O conteúdo detalha como os policiais escolhiam suas vítimas, negociavam valores e lavavam o dinheiro obtido com a extorsão.
Em uma das gravações, Valmir orienta o operador Rivaldo Alves do Rosário, chamado de Riva, a forjar documentos para pressionar traficantes a pagar propina:
_ "Tem um menino fazendo esse relatório, vamos enfeitar esse pavão, já." _ "Os caras querem papel, se não, os caras não pagam", responde Valmir.
Outro áudio revela que o grupo acessava e-mails de traficantes para obter informações pessoais e familiares, aumentando a pressão por pagamento. Em uma das mensagens interceptadas, um dos policiais pede a Riva:
_ "Dá uma olhadinha nesse e-mail dele, vê se tem foto de família, tudo que você conseguir."
O esquema gerava altos valores em propina. Em um trecho das gravações, Valmir pede dinheiro para uma viagem à Espanha.
_ "Arruma 50 mil em euros pra mim, tá bom? Tudo trocadim, vê se arruma tudo trocadim pra mim."
Para lavar o dinheiro, os policiais usavam empresas de fachada e contas bancárias de laranjas. Em um áudio, Valmir comenta sobre a movimentação de dinheiro:
_ "Nós temos que pagar esse trem aí hoje. Nós estamos, acho, que com R$ 130 mil, sei lá, R$ 140 mil em dinheiro."
+ Quase 2,5 mil "mortos" recebem BPC e irregularidades geram prejuízo de R$ 5 bilhões ao governo
Mensalão do tráfico e vida de luxo
Segundo o Ministério Público de São Paulo, os policiais receberam ao menos R$ 800 mil em três pagamentos para arquivar investigações contra um grupo criminoso que exportava cocaína para o exterior. A operação financeira era conduzida por Rivaldo, responsável por criar empresas de fachada e recrutar laranjas para disfarçar a origem ilícita dos recursos.
As conversas entre os parceiros de crime também contam com vídeos que mostram padrão de vida luxuoso de Valmir, sustentado pelo dinheiro ilícito. O esquema foi classificado como "estarrecedor" pela Justiça paulista e recebeu o apelido de "Mensalão do tráfico de drogas".

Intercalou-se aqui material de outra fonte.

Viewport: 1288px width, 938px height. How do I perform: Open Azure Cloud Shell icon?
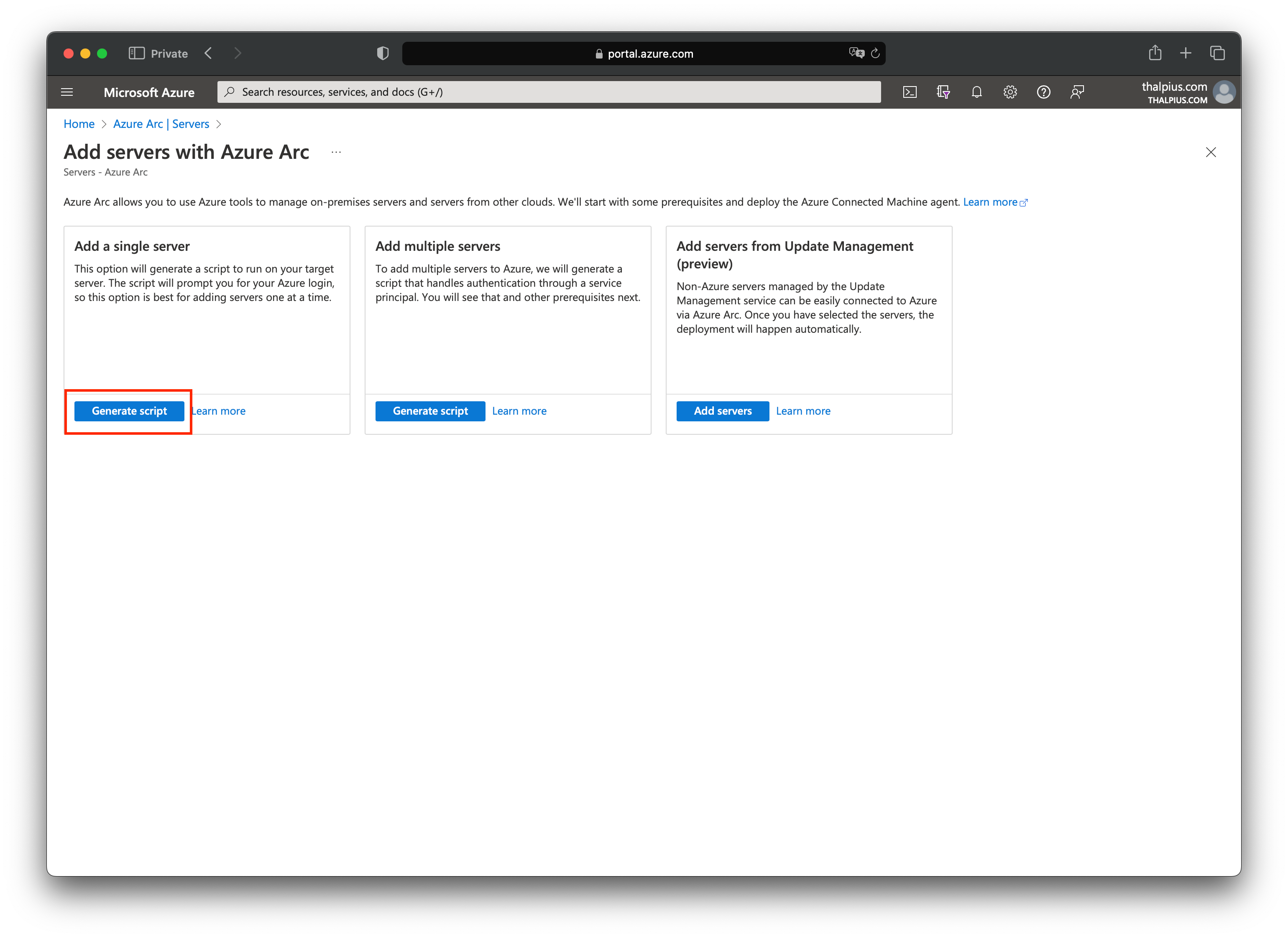(909, 92)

Segundo decisão do juiz Paulo Fernando Deroma de Mello, as revelações podem colocar em xeque a credibilidade da segurança pública do Estado de São Paulo.

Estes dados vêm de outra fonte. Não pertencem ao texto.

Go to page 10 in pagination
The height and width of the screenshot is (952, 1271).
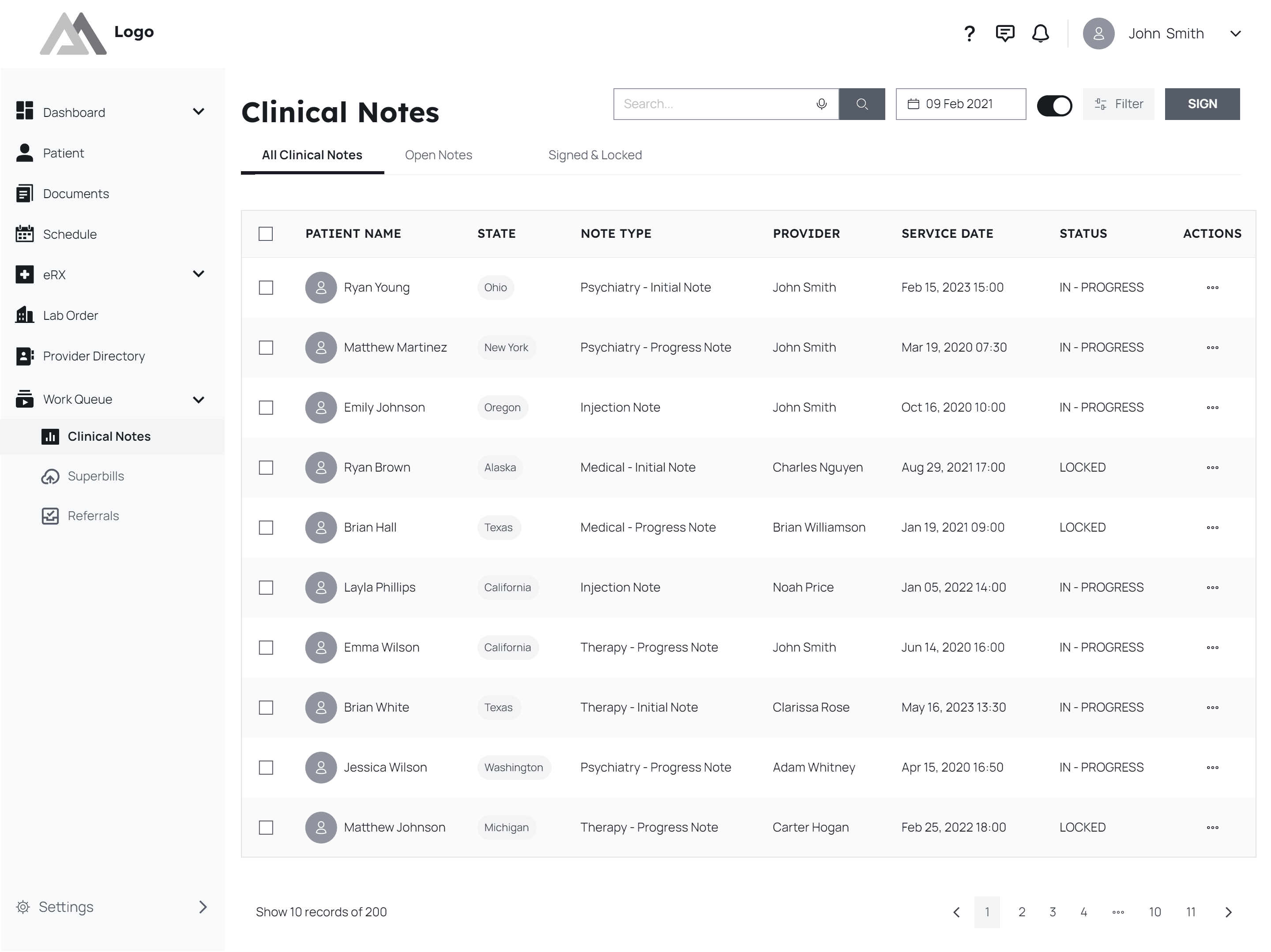1155,912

+ Polícia do RS vai investigar linchamento de suspeito de sequestrar e abusar de criança
Rede de corrupção e lavagem de dinheiro
O funcionamento do esquema dependia da colaboração de advogados, que atuavam como intermediários entre traficantes e os policiais corruptos. Assim que eram acionados, os advogados procuravam os agentes para que eles passassem informações privilegiadas sobre operações policiais, permitindo que criminosos escapassem de investigações.
Na outra ponta, Rivaldo não apenas organizava a lavagem de dinheiro, mas também ajudava a confeccionar dossiês falsos apresentados aos traficantes como "provas" de investigações em andamento.

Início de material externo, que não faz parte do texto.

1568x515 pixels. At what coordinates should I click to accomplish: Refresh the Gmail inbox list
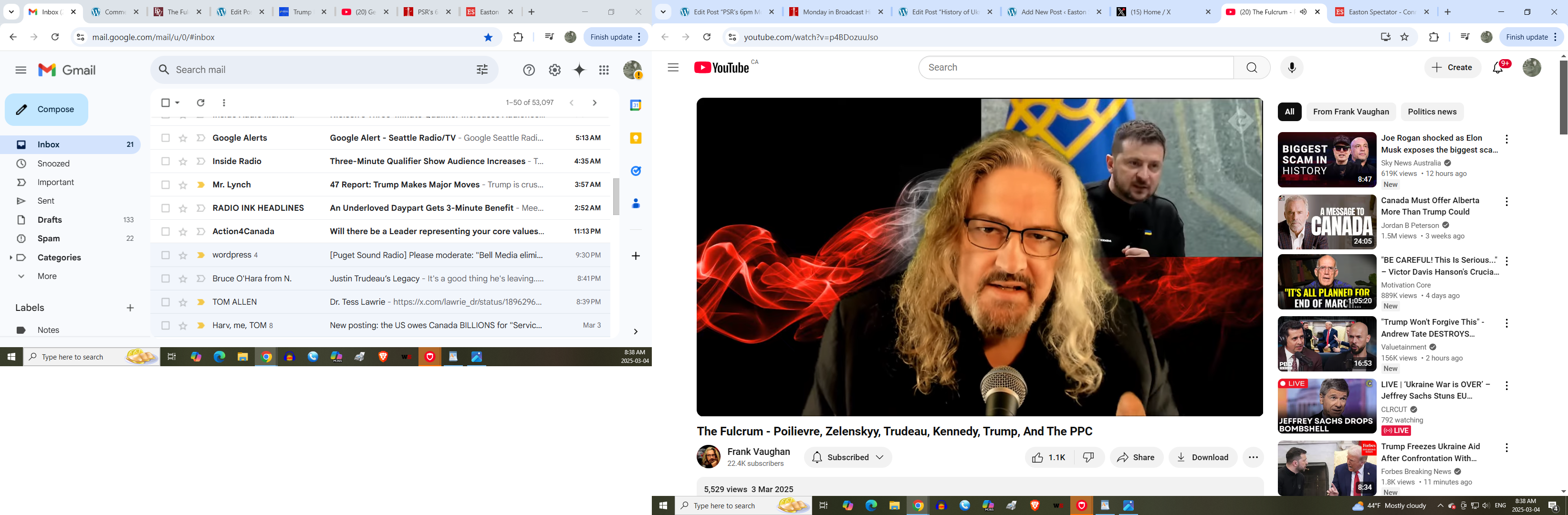click(200, 103)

As empresas criadas por ele realizavam transferências bancárias para dificultar o rastreamento dos valores obtidos com a extorsão.
Os suspeitos seguem presos preventivamente aguardando decisão da Justiça. Procurados por meio dos advogados, Valdenir, Valmir e Rivaldo não se manifestaram.
Outro lado
Em nota, a Polícia Civil informa que os policiais citados são investigados por meio de inquérito policial e procedimento administrativo instaurados pela Corregedoria, que também segue à disposição para colaborar com as investigações da Polícia Federal. Os dois agentes permanecem presos. A instituição reforça que não compactua com desvios de conduta e pune exemplarmente aqueles que infringem a lei e descumprem seus protocolos.
Já o advogado de Rivaldo Alves do Rosário, Jorge Zanette, informou que o seu cliente foi envolvido e chantageado por policiais que eram agiotas e chegaram a ameaçá-lo. Segundo o defensor, ele não sabia e nunca participou de qualquer esquema de extorsão. "A inocência dele será provada nos autos", afirma Zanette.